Hay historias empresariales que inspiran por los millones que generan.
Y hay otras que inspiran por la cantidad de veces que estuvieron a punto de desaparecer.
La vida de Milton S. Hershey pertenece al segundo grupo.
Mucho antes de que su apellido apareciera en millones de envolturas de chocolate alrededor del mundo, era un hombre al que casi nadie apostaba por él.
Nació en 1857 en Pensilvania, Estados Unidos, en una familia de recursos limitados. Su educación formal fue corta y abandonó la escuela siendo apenas un niño para comenzar a trabajar.
Desde muy joven soñó con tener su propio negocio.
Pero la realidad fue mucho más dura.
Su primer intento como empresario fue una tienda de dulces en Filadelfia.
Fracasó.
Lo perdió todo.
Lejos de rendirse, abrió un segundo negocio en Denver aprovechando una nueva técnica para elaborar caramelos con leche fresca.
Tampoco funcionó.
Volvió a empezar una tercera vez en Nueva York.
Y volvió a quebrar.
Tres empresas.
Tres fracasos.
Tres bancarrotas.
Con cada caída aumentaban las críticas.
Muchos familiares y conocidos llegaron a considerarlo un soñador incapaz de construir un negocio estable.
Para ellos, Milton Hershey era simplemente un perdedor.
Pero él veía las cosas de otra manera.
Cada fracaso le había enseñado algo que ninguna escuela podía ofrecerle.
Había aprendido a fabricar mejores productos, a entender a los consumidores y, sobre todo, a no abandonar una idea en la que realmente creía.
En 1886 fundó la Lancaster Caramel Company.
Esta vez el éxito llegó.
La empresa se convirtió rápidamente en uno de los mayores fabricantes de caramelos de Estados Unidos.
Sin embargo, cuando la mayoría habría disfrutado de su fortuna, Hershey tomó una decisión que parecía una locura.

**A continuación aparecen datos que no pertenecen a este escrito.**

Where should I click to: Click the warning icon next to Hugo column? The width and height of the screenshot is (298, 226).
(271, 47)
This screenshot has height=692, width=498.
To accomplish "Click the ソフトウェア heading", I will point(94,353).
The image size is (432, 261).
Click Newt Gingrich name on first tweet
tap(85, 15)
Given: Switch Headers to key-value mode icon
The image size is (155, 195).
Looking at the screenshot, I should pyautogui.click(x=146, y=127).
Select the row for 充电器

Vendió su exitosa compañía por aproximadamente un millón de dólares, una cifra gigantesca para la época.
¿La razón?
Creía que el verdadero futuro estaba en un producto que todavía era considerado un lujo: el chocolate con leche.

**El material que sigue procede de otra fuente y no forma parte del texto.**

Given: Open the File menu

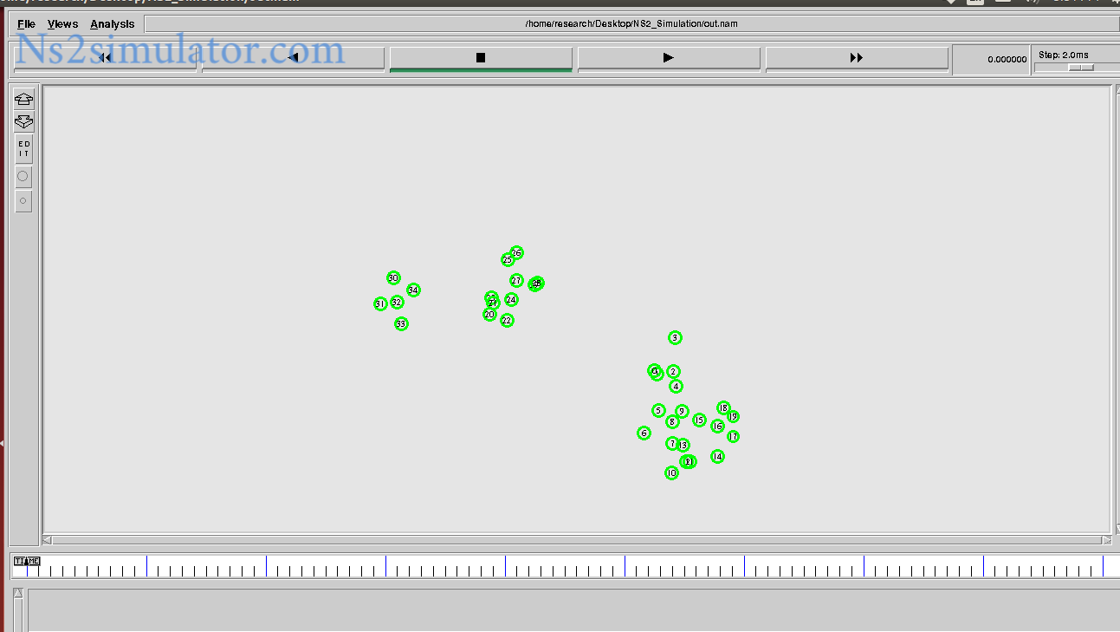Looking at the screenshot, I should click(x=27, y=24).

Con ese dinero fundó The Hershey Chocolate Company.
Su objetivo era revolucionar la industria.
Quería fabricar chocolate de alta calidad a un precio que cualquier familia pudiera pagar.
Lo consiguió.
Mientras otros fabricantes mantenían el chocolate como un producto exclusivo, Hershey apostó por la producción a gran escala, redujo costos y llevó el chocolate a millones de personas.

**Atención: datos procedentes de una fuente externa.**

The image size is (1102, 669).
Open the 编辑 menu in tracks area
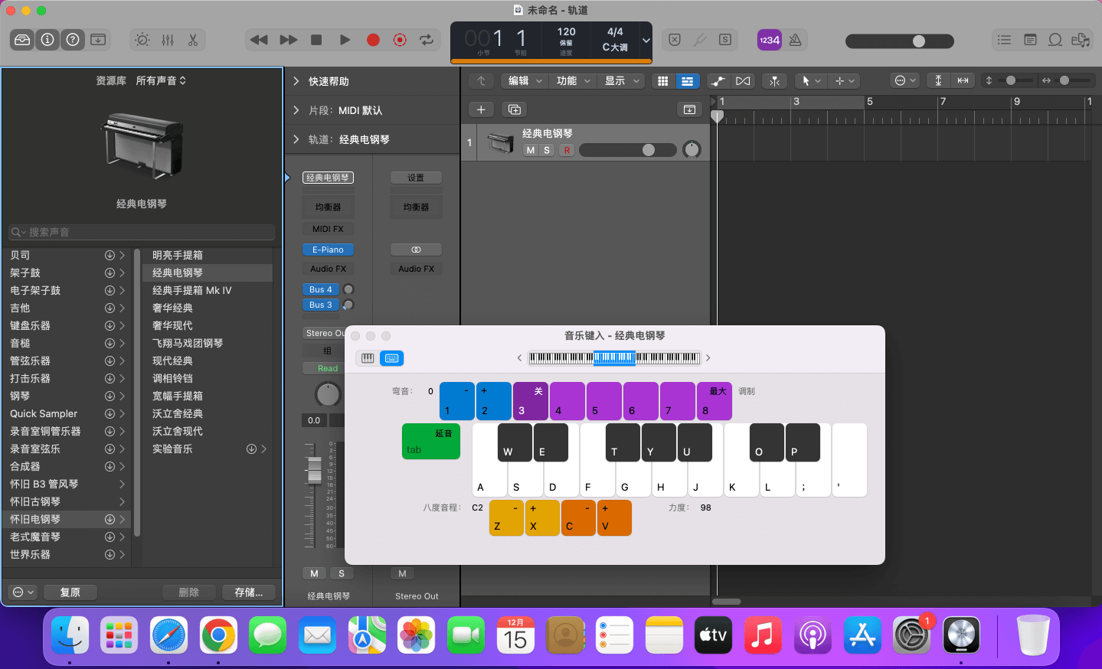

Su marca se convirtió en un símbolo de Estados Unidos y posteriormente del mundo entero.
Pero quizá su legado más impresionante no está en las tabletas de chocolate.
Con gran parte de su fortuna construyó la ciudad de Hershey, en Pensilvania, impulsó viviendas para trabajadores, hospitales, parques y creó una escuela para niños huérfanos que sigue funcionando hasta hoy gracias al fondo que él mismo estableció.
Su historia deja una lección poderosa.
El fracaso no siempre significa que el camino terminó.
A veces significa que todavía falta encontrar el proyecto correcto.
Milton S. Hershey quebró tres veces.
Fue criticado.
Fue subestimado.
Pero decidió responder de la única forma que realmente cambia una vida:
Volviendo a intentarlo.
Porque muchas veces la diferencia entre un perdedor y un visionario no está en los fracasos que acumula.
Está en que uno deja de intentarlo… y el otro no.